Die Deutsche Kammerphilharmonie Bremen unter Paavo Järvi gab im Musikverein mit Beethoven und Schubert eines der herausragenden Konzerte der letzten Jahrzehnte

Stefan Ender/Standard

14. Mai 2025, 14:14


Geigenvirtuosin Janine Jansen verwies in ihrer Interpretation von Beethovens Violinkonzert auf die Fragilität der letzten Dinge.

Marco Borggreve

Bei Beethoven klopft das Schicksal (in seiner Fünften) energisch an die Tür, bei Schubert nähert es sich auf leisen Schwingen. Hauchzart erschufen die Geigen der Kammerphilharmonie Bremen in der Unvollendeten die erste Begleitfigur; deren sanftes wellenartiges Auf und Ab trägt das Hauptthema der Oboe, das leise von Unheil kündet. Zu dieser Musik ordnet Tom Cruise in Steven Spielbergs Sci-Fi-Klassiker Minority Report als Chief Anderton mit den präzisen Bewegungen eines Dirigenten die Bilder der Precogs, die drohende Verbrechen vorausahnen.

Im Großen Musikvereinssaal zeichnete Paavo Järvi für die gestische Koordination der klingenden Dinge und alle emotionalen Evokationen verantwortlich. Gibt es einen Besseren? Seit gut 20 Jahren musiziert der Este hauptverantwortlich mit den Hansestädtern, und was am Dienstagabend auf die ersten Takte von Schuberts h-Moll-Symphonie folgte, war nicht weniger als eines der herausragenden, bewegendsten Konzerte der letzten Jahrzehnte. Im klassisch-frühromantischen Repertoire reicht kaum ein anderer Klangkörper an das Niveau der Bremer heran.

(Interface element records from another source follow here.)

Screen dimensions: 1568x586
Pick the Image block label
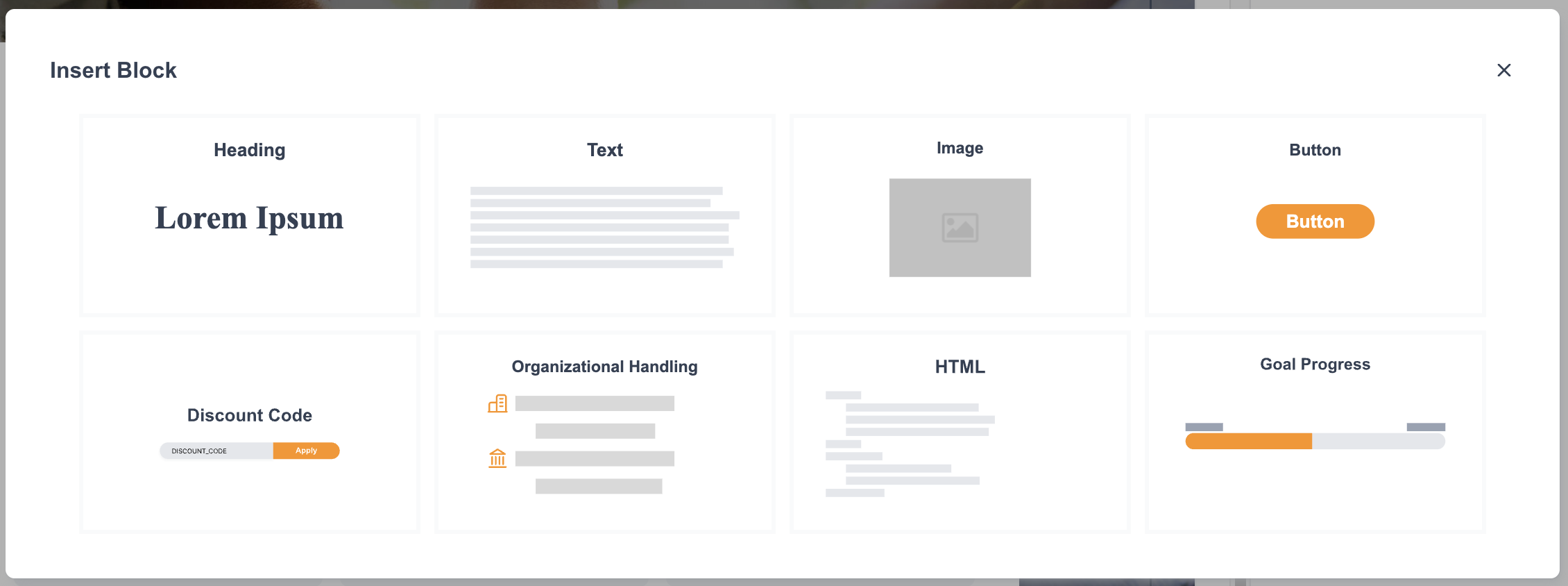click(x=960, y=148)
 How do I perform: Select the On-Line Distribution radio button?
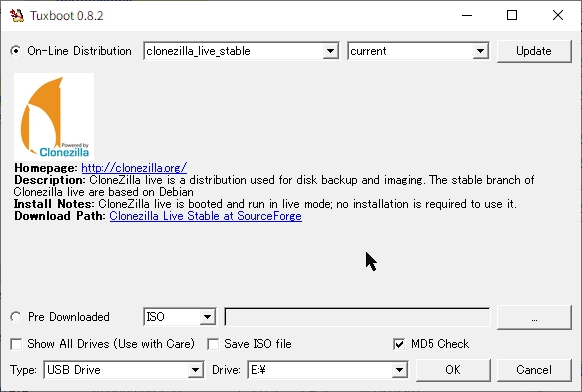point(16,51)

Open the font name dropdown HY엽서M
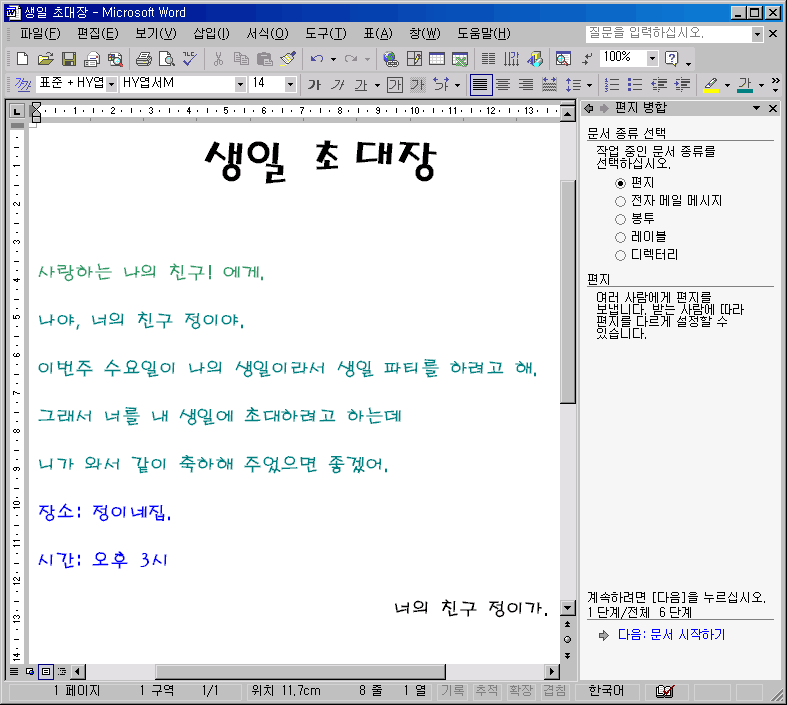[240, 85]
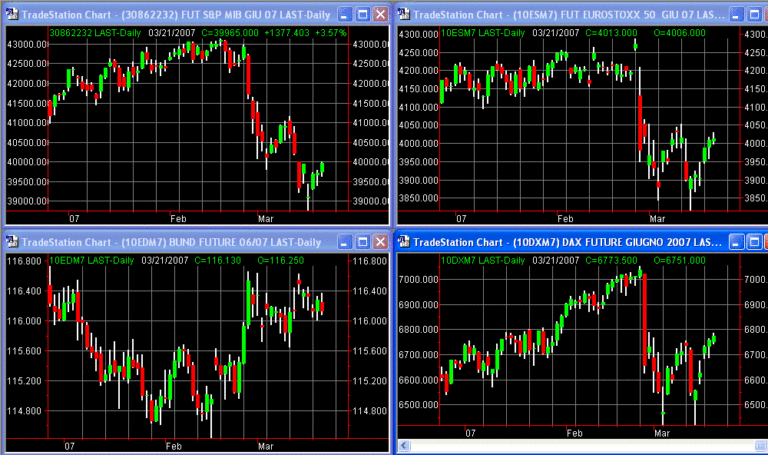
Task: Click the S&P MIB chart window icon
Action: point(11,14)
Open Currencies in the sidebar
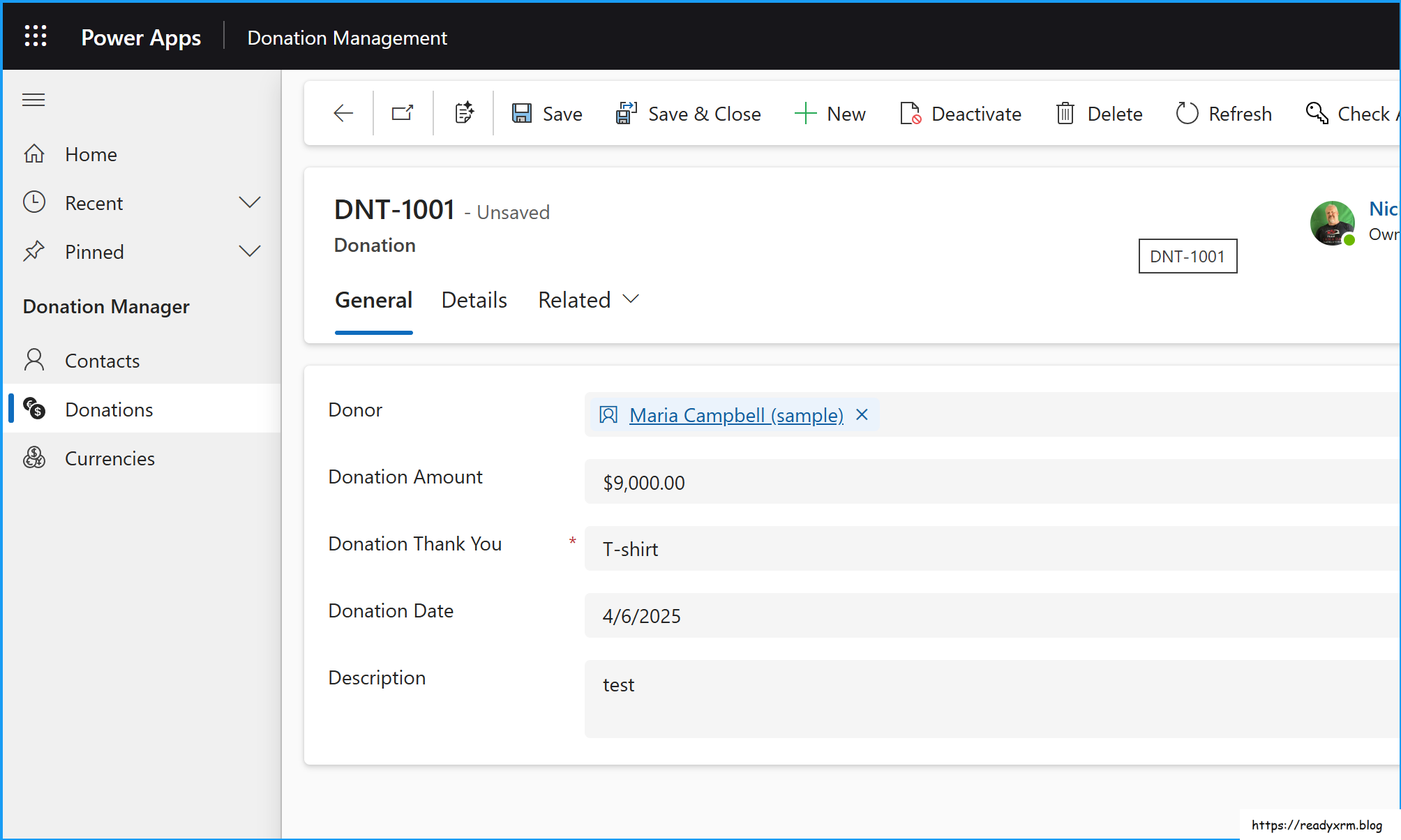This screenshot has width=1401, height=840. coord(110,458)
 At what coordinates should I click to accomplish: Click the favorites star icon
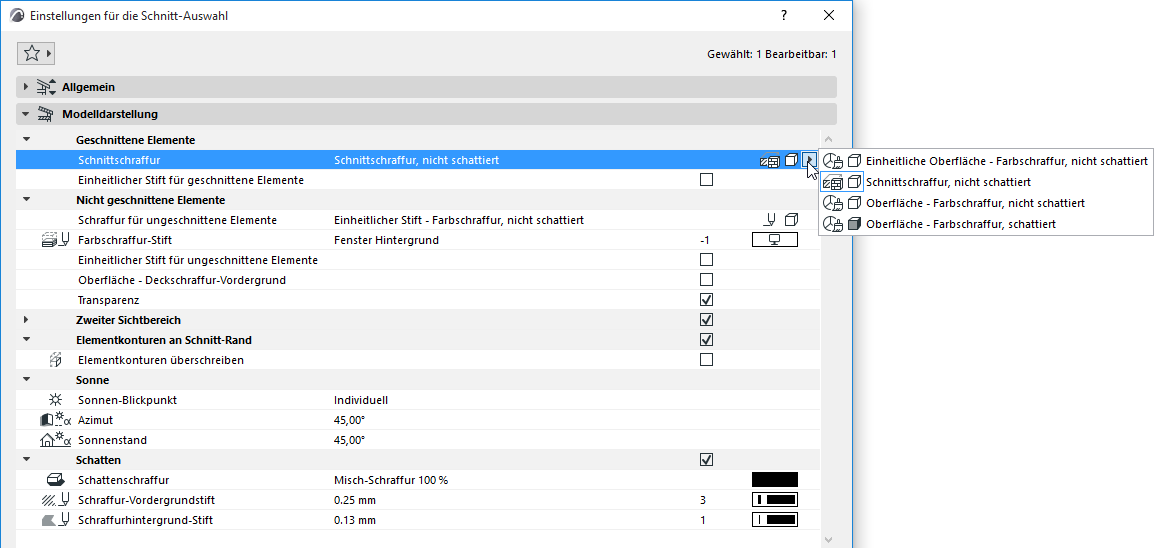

Gebannt folgte man einer gleichermaßen detailreichen wie emotional weit gespannten Klangerzählung, die in ihrer emotionalen Wahrhaftigkeit fast überforderte. Die akute Erkrankung eines Konzertgastes während Janine Jansens Interpretation des Beethoven-Violinkonzertes schärfte noch den Fokus auf die Fragilität aller existenziellen Dinge. Die wenigen Moll-Passagen ließen innerlich frösteln.

Frisch und nuanciert

Das Spiel der Niederländerin, natürlich und nuanciert, frisch und lebensklug, war ein Geschenk. Nie möchte man das Werk mehr anders hören. Der Finalsatz von Schuberts Vierter zog mit der Anschaulichkeit wechselnder Opernszenerien und belebender Donizetti-Frische vorbei. Den gewichtigen Ernst des Schicksals à la Beethoven hatte Schubert da schon im eröffnenden Unisono-Fortissimo der Tragischen in souveräner Knappheit abgearbeitet. (Stefan Ender, 14.5.2025)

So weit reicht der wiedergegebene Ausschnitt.